Sept.info | «L’optimisme est un impératif catégorique»

«L’optimisme est un impératif catégorique»

Patrick Deville est un écrivain pérégrin, toujours itinérant, jamais immobile. Depuis un quart de siècle, il entreprend une œuvre au long cours qui lui commande de circonscrire la planète entière. Rencontre.

Deville Heimermann Deville Heimermann
© Astrid Di Crollalanza

Volume après volume, Patrick Deville épuise le monde et remonte le temps avec une prédilection pour les pays interlopes, les personnages bancroches et les écrivains eux-mêmes enclins à plier bagage plus souvent qu’à leur tour. Le mitan du XIXe siècle porté par un vent d’optimisme sans frein a ses préférences pour ce qu’il nous a légué d’espoirs et d’initiatives mêlées.

Il semble que tout ait commencé grâce à un Tapis volant (Hemma, 1960), un livre pour enfants d’une trentaine de pages que votre grand-tante, Simone, vous a donné alors que vous n’étiez âgé que de trois ans?
(Surpris, il découvre un exemplaire un peu défraîchi de ce document sans prix.) Ah, vous en avez trouvé un! Oui, c’est bien ce petit album que «Monne» m’a offert alors que, atteint d’une malformation à la hanche et ayant subi une opération, je suis resté immobilisé sur le dos dans une coque en plâtre pendant plus d’un an dans l’hôpital psychiatrique où nous habitions. Par bonheur, les postes de télévision étaient rares et les consoles de jeu inexistantes; c’est en tout cas grâce à ce tout premier livre que j’ai appris à lire, seul, sans l’aide ni les conseils de personne…

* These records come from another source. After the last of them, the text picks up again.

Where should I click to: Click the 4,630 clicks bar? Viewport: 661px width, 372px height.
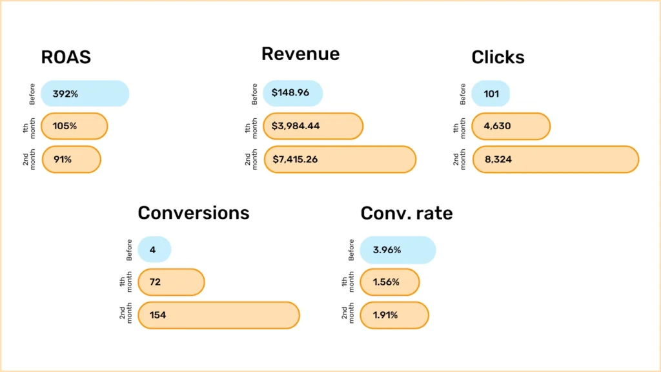pos(511,126)
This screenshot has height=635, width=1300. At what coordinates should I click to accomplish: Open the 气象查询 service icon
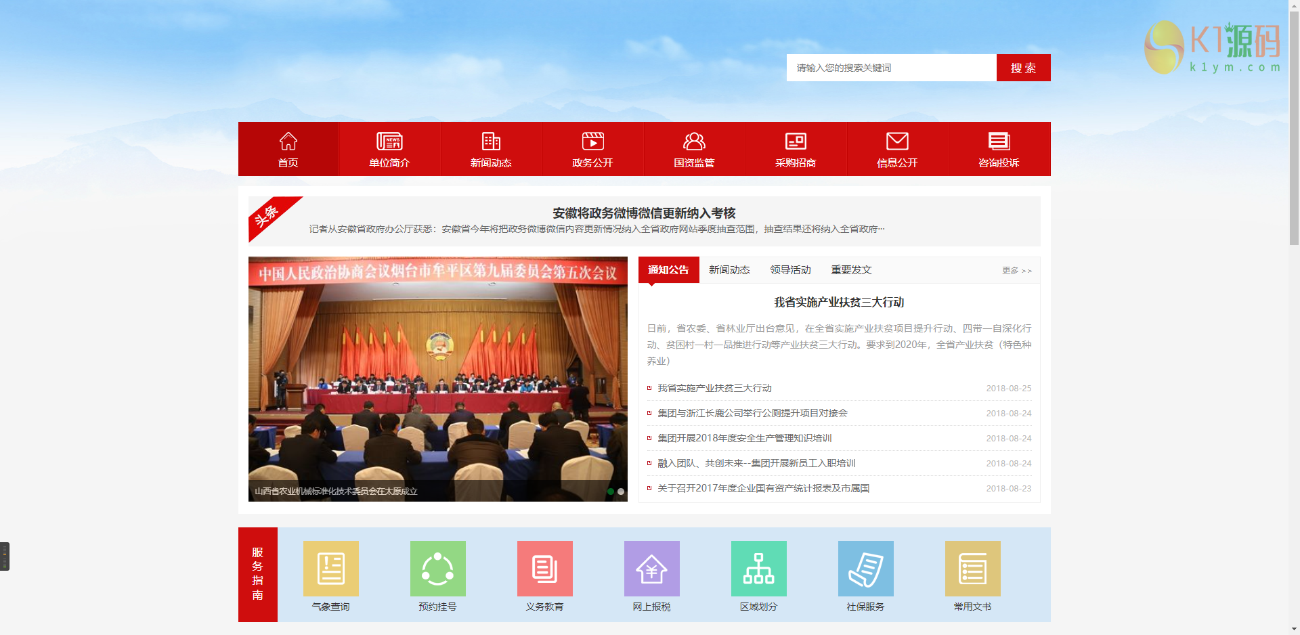click(x=330, y=569)
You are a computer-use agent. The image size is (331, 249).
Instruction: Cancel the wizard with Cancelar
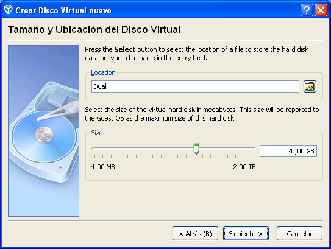coord(299,234)
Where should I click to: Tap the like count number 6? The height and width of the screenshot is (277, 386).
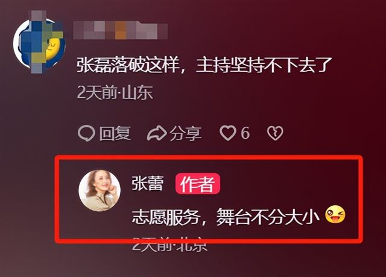point(245,133)
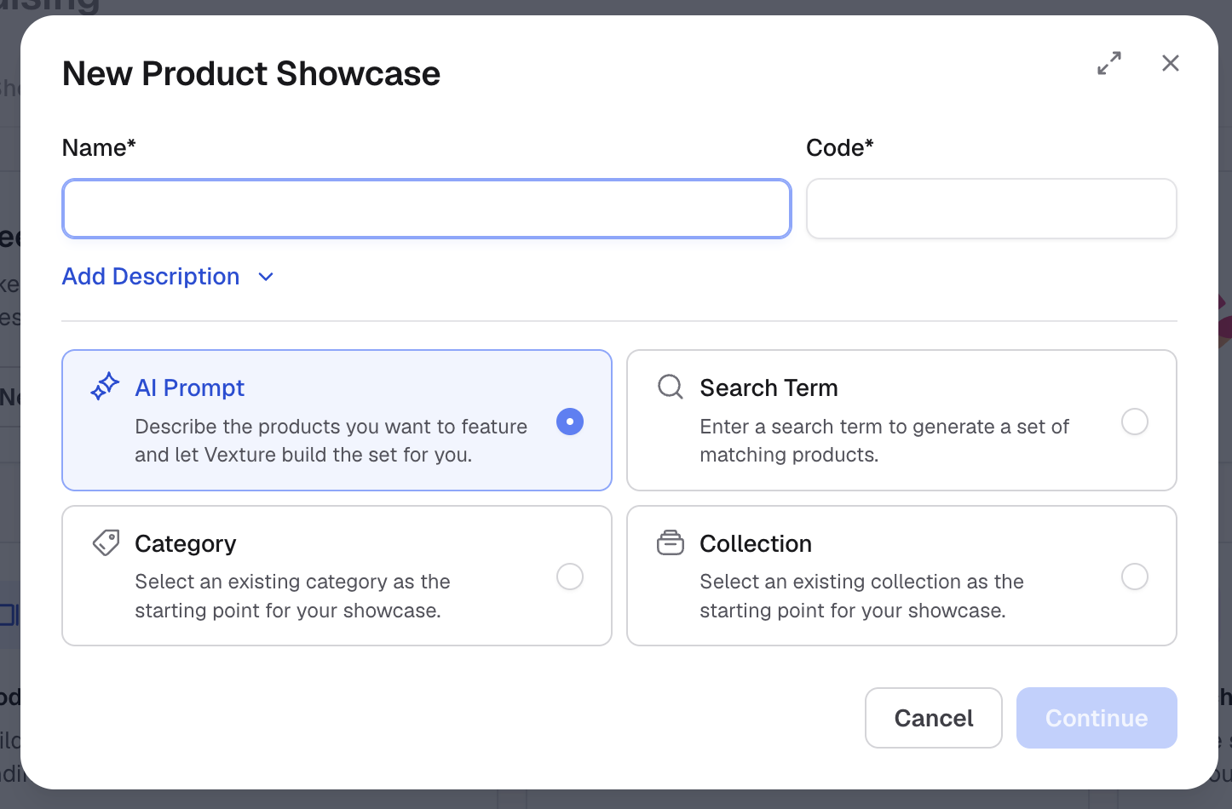Image resolution: width=1232 pixels, height=809 pixels.
Task: Pick the Collection option card description
Action: pyautogui.click(x=861, y=596)
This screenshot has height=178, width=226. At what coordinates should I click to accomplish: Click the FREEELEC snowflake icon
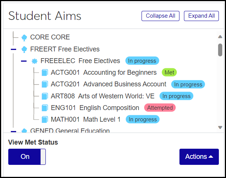pos(35,61)
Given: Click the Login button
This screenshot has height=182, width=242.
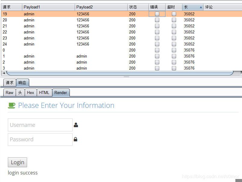Looking at the screenshot, I should pyautogui.click(x=17, y=162).
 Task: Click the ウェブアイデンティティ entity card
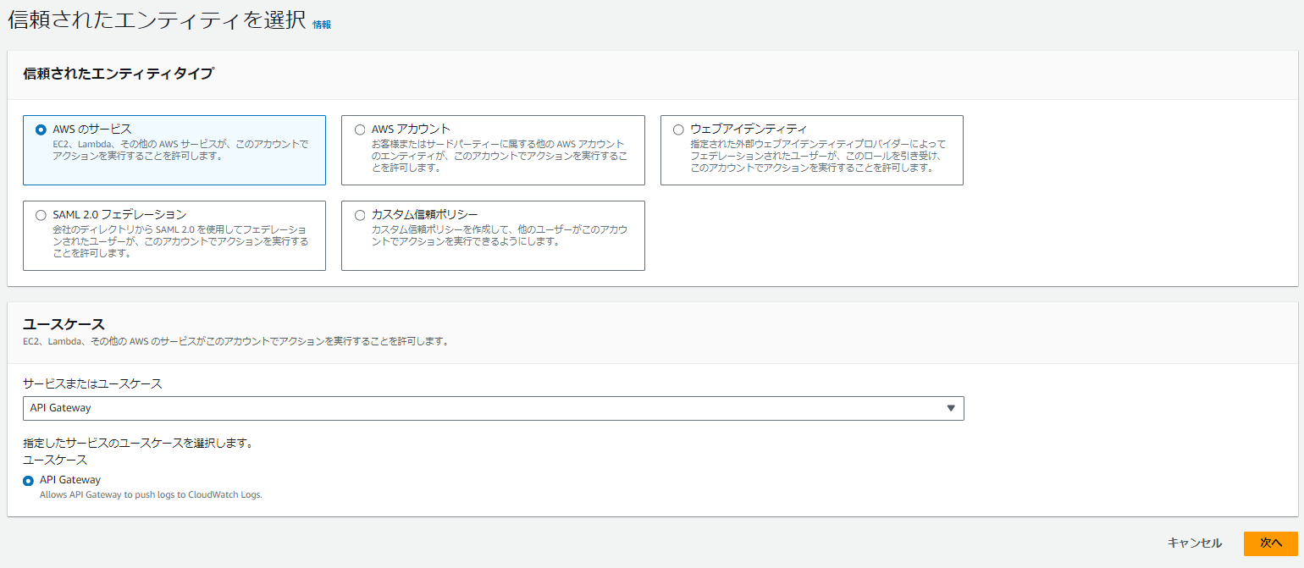tap(810, 151)
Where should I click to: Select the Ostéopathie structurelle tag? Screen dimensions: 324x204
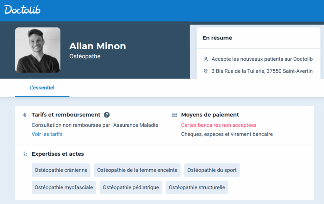coord(197,188)
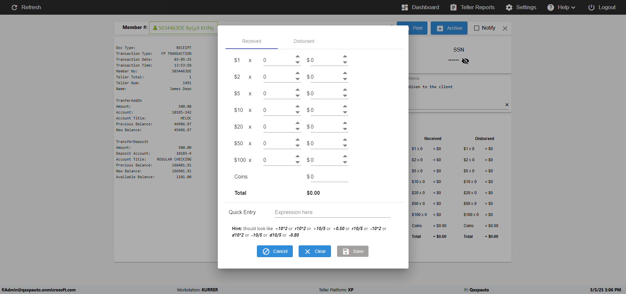Image resolution: width=626 pixels, height=294 pixels.
Task: Increase the $100 dollar amount
Action: (x=345, y=157)
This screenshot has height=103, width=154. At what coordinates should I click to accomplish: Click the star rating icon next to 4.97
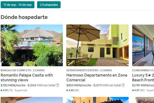point(133,90)
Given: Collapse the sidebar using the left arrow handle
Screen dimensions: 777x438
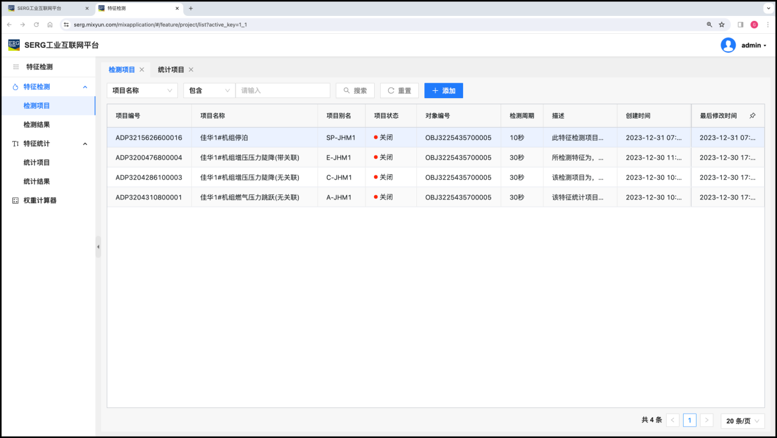Looking at the screenshot, I should coord(98,247).
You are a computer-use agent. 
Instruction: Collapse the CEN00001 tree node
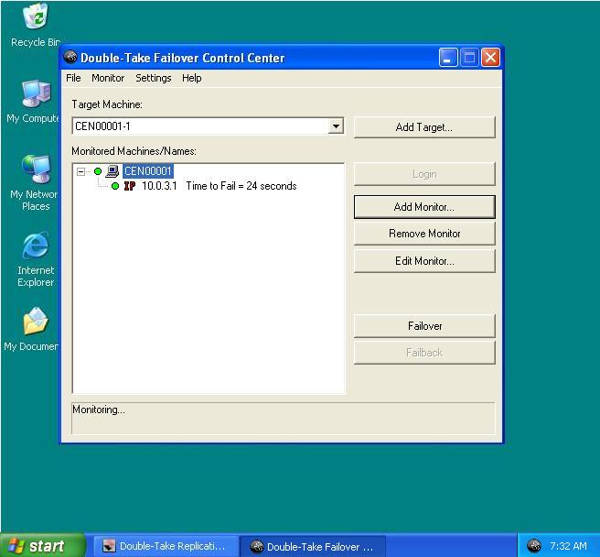(81, 171)
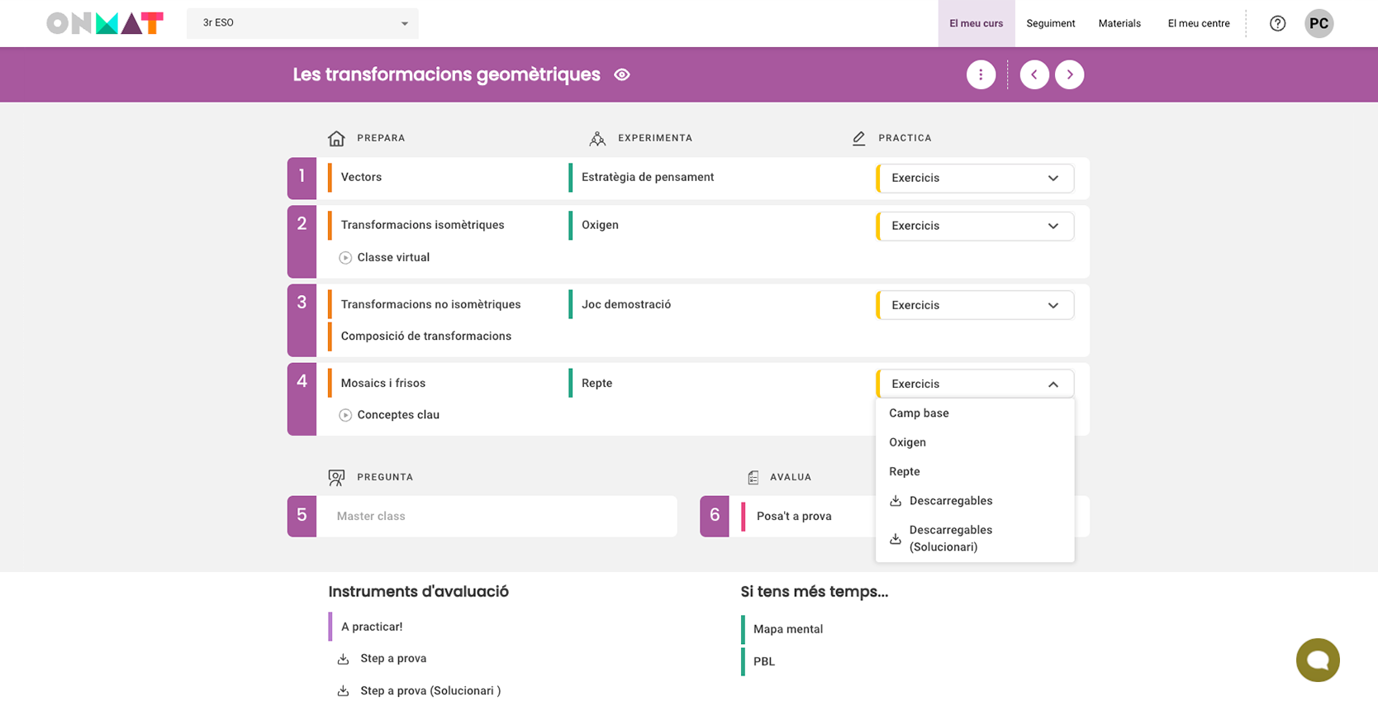Toggle unit visibility eye icon

(x=622, y=74)
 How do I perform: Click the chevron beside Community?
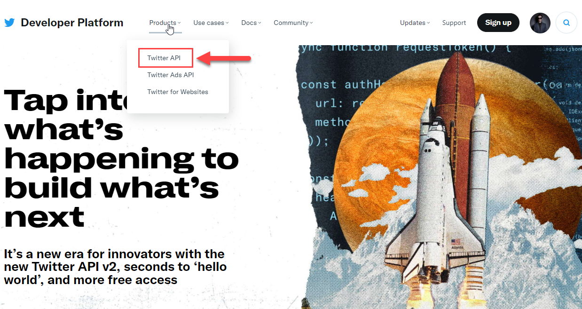(311, 23)
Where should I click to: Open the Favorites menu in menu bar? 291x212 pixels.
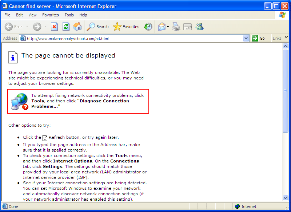tap(50, 15)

Un ouvrage marquant qui rapporte une histoire qui ne l’est pas moins…
En effet, par je ne sais quelle perversité ce Tapis volant profite à un petit garçon de mon âge ou presque, prénommé Michel qui est alors mon contraire: il bouge, s’agite et voyage où et quand bon lui semble alors que pour ma part je suis cloué sur mon lit, cloîtré dans ma chambre, prisonnier du Lazaret de Mindin situé juste en face de Saint-Nazaire (Loire-Atlantique)…

Compte tenu de votre handicap, il était impérieux que vous vous échappiez d’une manière ou d’une autre?
«Chacun est à soi-même l’être le plus obscur», comme l’écrivait Nietzsche. Je n’étais pas conscient de cela. Le suis-je aujourd’hui? Je n’ai aucune envie de me lancer dans un quelconque exercice de psychanalyse…

Néanmoins, on ne peut s’empêcher de filer la métaphore entre la fugue du jeune Verne en 1839 par exemple (Jules avait 11 ans) et vos propres aspirations...
Oui, à onze ans, la fugue et la première escale de Verne: Paimboeuf, là où je suis né, le plus grand avant-port du temps de la marine en bois. Il s’enfuit, rêve de s’enrôler comme mousse, son père le récupère, le corrige et le ramène à Nantes. Moi, je n’ai pas décollé de mon lit, mais mon Tapis volant a pallié à merveille cette déficience. Plus tard, toujours devant cette porte du Lazaret, une autre évidence: c’est là encore que Louis-Antoine de Bougainville (1729-1811) appareille pour la première fois pour la Polynésie.

«Il n’y a pas de hasard»: l’adage ne ment pas…
Disons que tout cela a sans doute participé de mon état d’esprit, mais je ne suis pas le seul à être né à Paimboeuf et à avoir eu le désir d’arpenter la planète…

«Ce n’est pas une vie que de ne pas bouger», dit Alexandre Yersin, l’un de vos héros (Peste & choléra). Ce pourrait être votre mantra, votre devise…
Peut-être, mais ce n’est pas la panacée pour autant. Il y a sans doute des sédentaires heureux.